### EXERCISE
In full and unaltered, output the records below.
——————
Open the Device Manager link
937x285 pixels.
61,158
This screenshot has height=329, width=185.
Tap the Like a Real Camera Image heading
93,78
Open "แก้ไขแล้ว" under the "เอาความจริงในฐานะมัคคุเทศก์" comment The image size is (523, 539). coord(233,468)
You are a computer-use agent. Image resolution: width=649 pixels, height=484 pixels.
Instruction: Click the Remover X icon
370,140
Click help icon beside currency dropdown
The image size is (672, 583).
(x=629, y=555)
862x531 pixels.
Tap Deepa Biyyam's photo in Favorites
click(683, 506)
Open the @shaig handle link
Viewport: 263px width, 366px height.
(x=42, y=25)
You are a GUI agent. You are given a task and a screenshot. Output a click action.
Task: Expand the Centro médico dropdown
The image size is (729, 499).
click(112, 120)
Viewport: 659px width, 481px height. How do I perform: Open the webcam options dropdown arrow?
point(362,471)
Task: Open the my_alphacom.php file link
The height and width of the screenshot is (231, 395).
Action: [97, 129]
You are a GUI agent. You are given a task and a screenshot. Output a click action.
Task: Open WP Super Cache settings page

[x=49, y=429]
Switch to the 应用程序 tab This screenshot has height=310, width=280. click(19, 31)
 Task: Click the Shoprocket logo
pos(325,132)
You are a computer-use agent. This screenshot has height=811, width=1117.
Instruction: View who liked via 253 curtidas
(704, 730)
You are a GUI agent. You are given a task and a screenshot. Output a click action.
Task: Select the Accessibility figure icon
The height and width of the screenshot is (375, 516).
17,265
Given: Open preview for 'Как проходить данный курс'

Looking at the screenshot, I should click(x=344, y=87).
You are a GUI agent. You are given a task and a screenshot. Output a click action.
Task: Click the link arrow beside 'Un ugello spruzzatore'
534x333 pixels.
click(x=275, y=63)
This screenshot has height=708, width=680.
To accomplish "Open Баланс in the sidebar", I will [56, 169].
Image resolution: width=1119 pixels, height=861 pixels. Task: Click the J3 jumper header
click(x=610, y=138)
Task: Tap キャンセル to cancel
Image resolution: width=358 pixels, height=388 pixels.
——————
### OUTPUT FOR THIS TASK
Open the Device Manager link
937x285 pixels.
61,158
This screenshot has height=329, width=185.
Tap the Like a Real Camera Image heading
93,78
Open "แก้ไขแล้ว" under the "เอาความจริงในฐานะมัคคุเทศก์" comment The image size is (523, 539). coord(233,468)
You are a computer-use agent. Image resolution: width=649 pixels, height=484 pixels.
Instruction: Click the Remover X icon
370,140
Click help icon beside currency dropdown
The image size is (672, 583).
(x=629, y=555)
862x531 pixels.
Tap Deepa Biyyam's photo in Favorites
click(683, 506)
Open the @shaig handle link
Viewport: 263px width, 366px height.
(x=42, y=25)
You are a GUI agent. You are given a task and a screenshot. Output a click action.
Task: Expand the Centro médico dropdown
The image size is (729, 499).
click(112, 120)
Viewport: 659px width, 481px height. How do I perform: Open the webcam options dropdown arrow?
point(362,471)
Task: Open the my_alphacom.php file link
The height and width of the screenshot is (231, 395).
Action: [97, 129]
You are a GUI agent. You are given a task and a screenshot. Output a click action.
Task: Open WP Super Cache settings page

[x=49, y=429]
Switch to the 应用程序 tab This screenshot has height=310, width=280. click(19, 31)
 Task: Click the Shoprocket logo
pos(325,132)
You are a computer-use agent. This screenshot has height=811, width=1117.
Instruction: View who liked via 253 curtidas
(704, 730)
You are a GUI agent. You are given a task and a screenshot. Output a click action.
Task: Select the Accessibility figure icon
The height and width of the screenshot is (375, 516).
17,265
Given: Open preview for 'Как проходить данный курс'

Looking at the screenshot, I should click(x=344, y=87).
You are a GUI agent. You are given a task and a screenshot. Output a click action.
Task: Click the link arrow beside 'Un ugello spruzzatore'
534x333 pixels.
click(x=275, y=63)
This screenshot has height=708, width=680.
To accomplish "Open Баланс in the sidebar", I will [56, 169].
Image resolution: width=1119 pixels, height=861 pixels. Task: Click the J3 jumper header
click(x=610, y=138)
Task: Tap キャンセル to cancel
Image resolution: width=358 pixels, height=388 pixels.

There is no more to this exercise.